▶ [WHAT THE TASK REQUIRES]:
Format the items as a Markdown table with the columns Row and Text, one numbered row per line. Begin at the line that has "Task: Click the editor scrollbar's down arrow", stop after the last line of the items, and leave out blank lines and the pictures.

▶ [EXERCISE MATERIAL]:

▼▼▼

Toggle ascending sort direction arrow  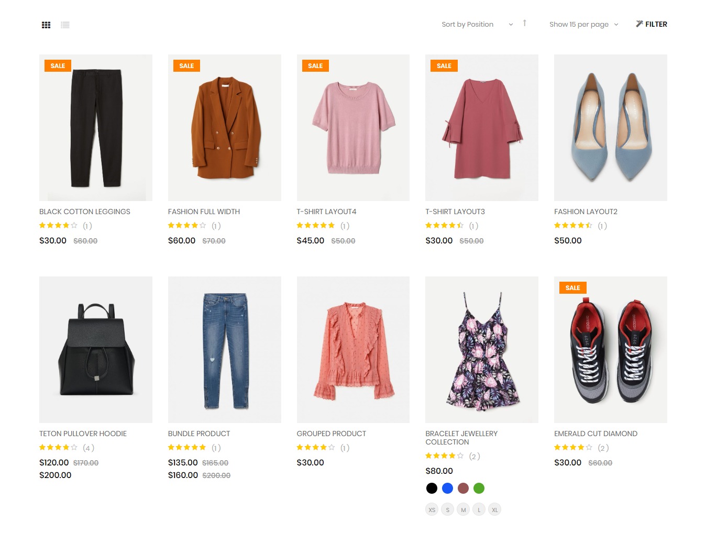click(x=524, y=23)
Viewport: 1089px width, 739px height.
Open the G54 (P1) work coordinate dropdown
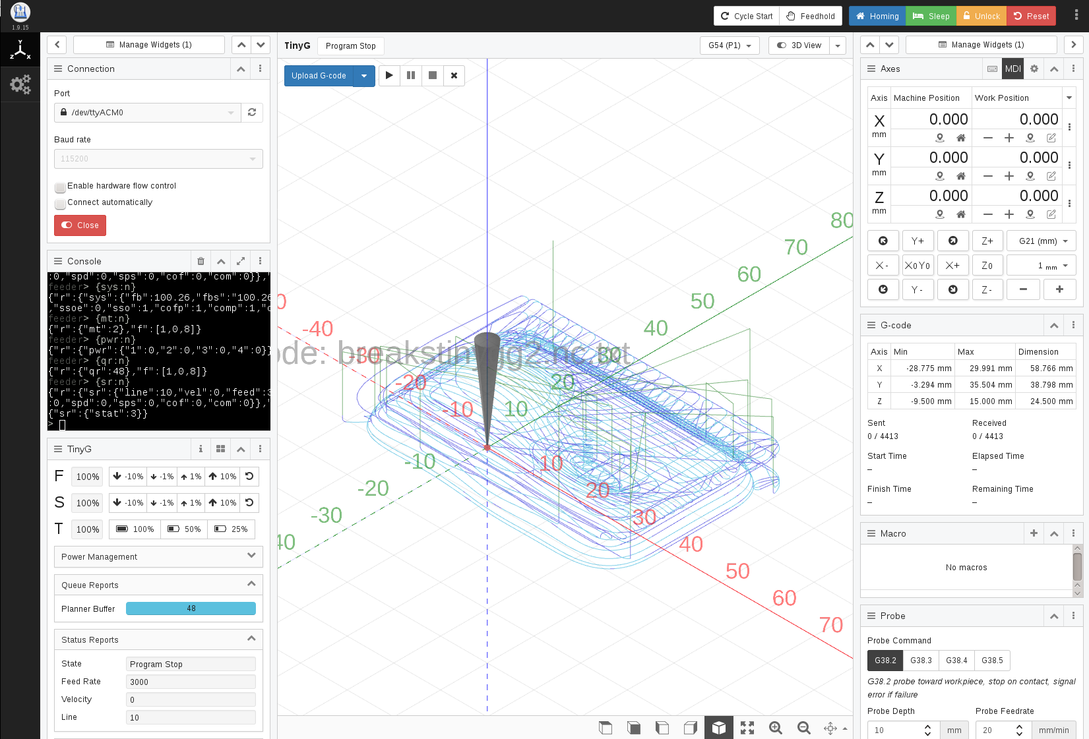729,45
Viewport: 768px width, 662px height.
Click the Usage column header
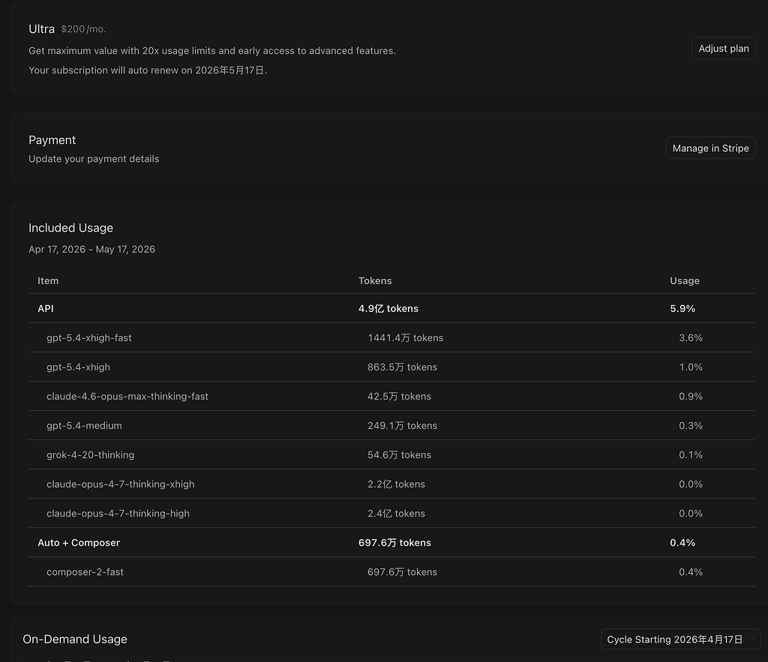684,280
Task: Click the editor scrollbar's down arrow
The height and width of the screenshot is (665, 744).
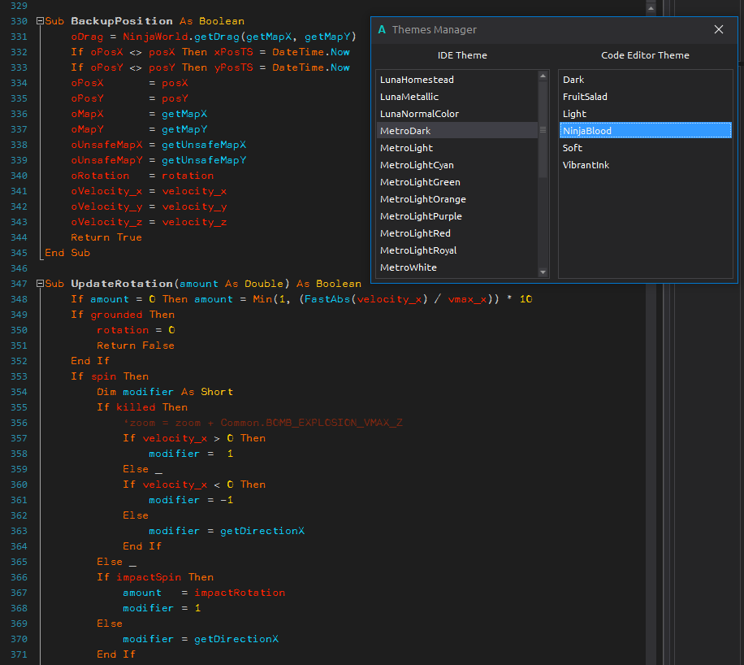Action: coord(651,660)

▲▲▲

▶ [WORKED ANSWER]:
| Row | Text |
|---|---|
| 1 | Task: Click the editor scrollbar's down arrow |
| 2 | The height and width of the screenshot is (665, 744). |
| 3 | Action: coord(651,660) |